O levantamento revela que
40% das tribos estudadas ocorrem no estado de São Paulo, já
que no Brasil são encontradas 138 espécies desses grupos.
A distribuição de algumas plantas, segundo o biólogo, concentrava-se
mais na região centro-oeste e na região sul do país, de acordo
com levantamentos feitos anteriormente. “A diversidade desses
grupos em São Paulo é muito grande. Esse é o primeiro dado”,
acrescenta.
Segundo
Monge, informações que constavam de um levantamento inicial
da Flora de São Paulo feito em 1998 se perderam por conta
de problemas técnicos. Agora, essas novas informações são
importantes para que efetivamente sejam traçadas medidas conservacionistas
mais efetivas e mais precisas, segundo o autor. Ele explica
que, com a pesquisa, vieram à tona informações sobre a biologia
das plantas investigadas necessárias tanto para a tomada de
decisões em unidades de conservação ou para se ter conhecimento
dos elementos que podem provocar a extinção de plantas. Algumas
dessas informações referem-se a ciclo de vida, época da floração
e frutificação, ambientes onde as plantas ocorrem. As plantas
são responsáveis pela alimentação de diversos grupos, entre
eles estão os polinizadores, como abelhas, borboletas, beija-flores,
entre outros pássaros e herbávoros, como lagartas e pulgões.

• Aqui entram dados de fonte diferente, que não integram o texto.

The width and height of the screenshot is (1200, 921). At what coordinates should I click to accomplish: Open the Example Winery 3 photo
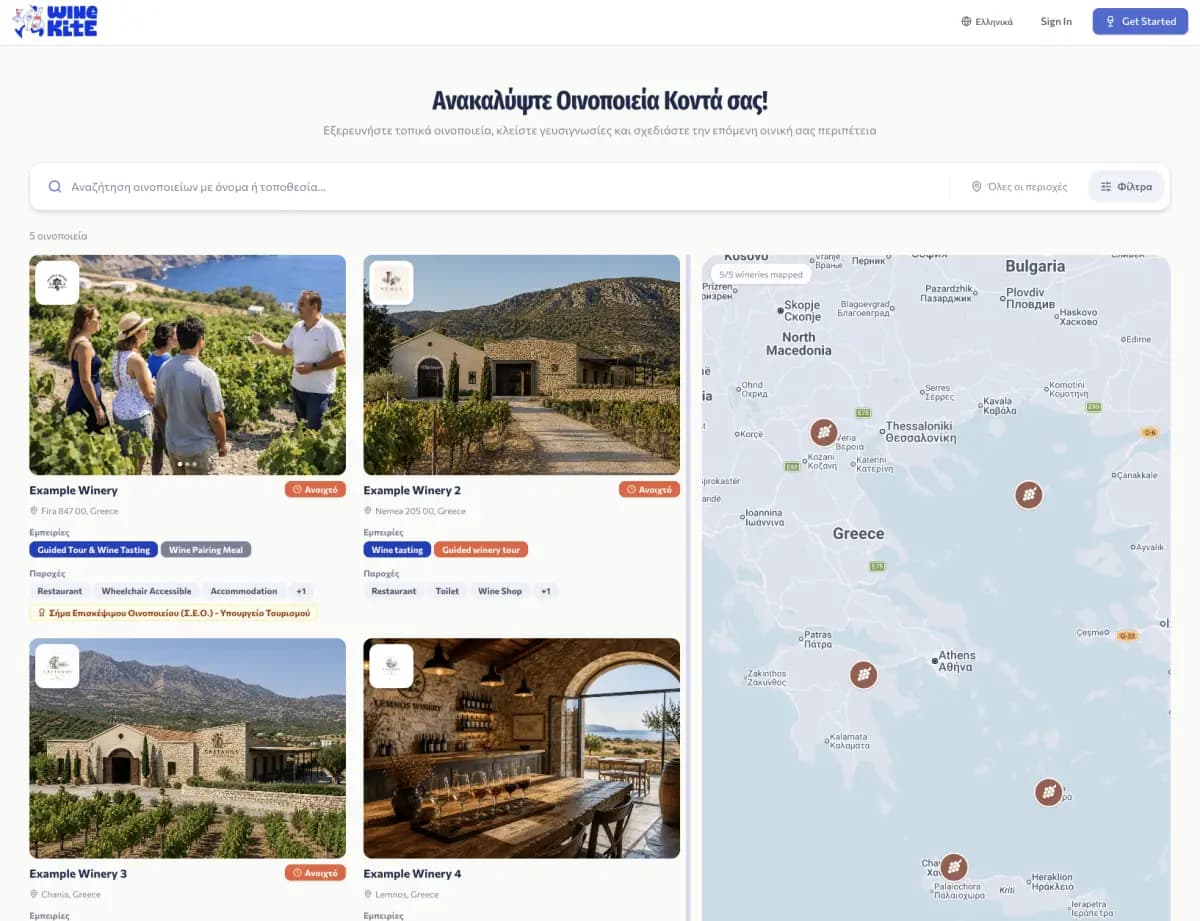188,748
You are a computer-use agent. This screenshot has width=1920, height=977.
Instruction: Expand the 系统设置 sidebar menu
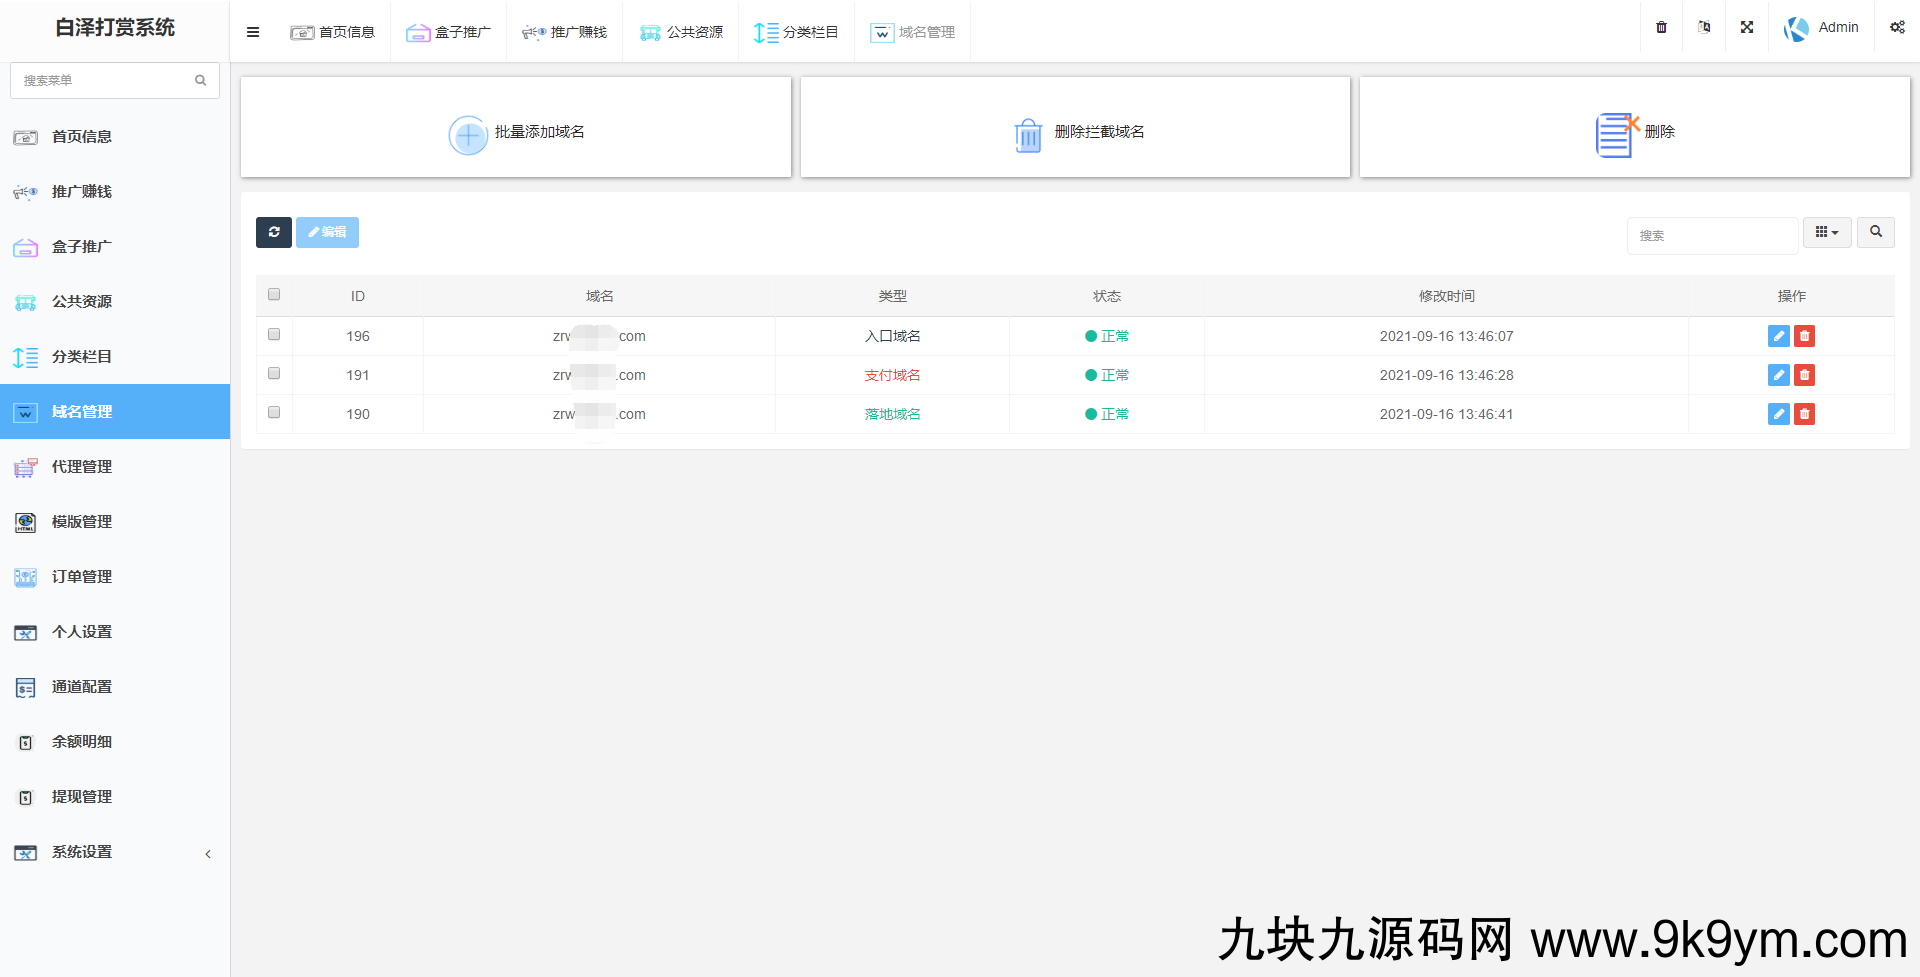pyautogui.click(x=115, y=852)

As plantas são relevantes para manter o bom funcionamento
do ecossistema, segundo o pesquisador.
Outra
informação é de que as plantas estão em áreas restritas e
não espalhadas pelo Estado todo e, diante desse dado, ele
receia que qualquer intervenção inadequada possa levar à degradação
de ambientes específicos como os montanos, que abrigam parte
das espécies. A intervenção equivocada, segundo ele, pode
levá-las à extinção.
Estes dados mais precisos sobre a flora paulista indicam onde
as espécies ocorrem e como são, se elas são raras, se ocorrem
em apenas um local no Estado. Segundo Marcelo, os dados também
podem contribuir no desenvolvimento de políticas conservacionistas.
“Algumas ocorrem em apenas uma localidade”, acrescenta Monge.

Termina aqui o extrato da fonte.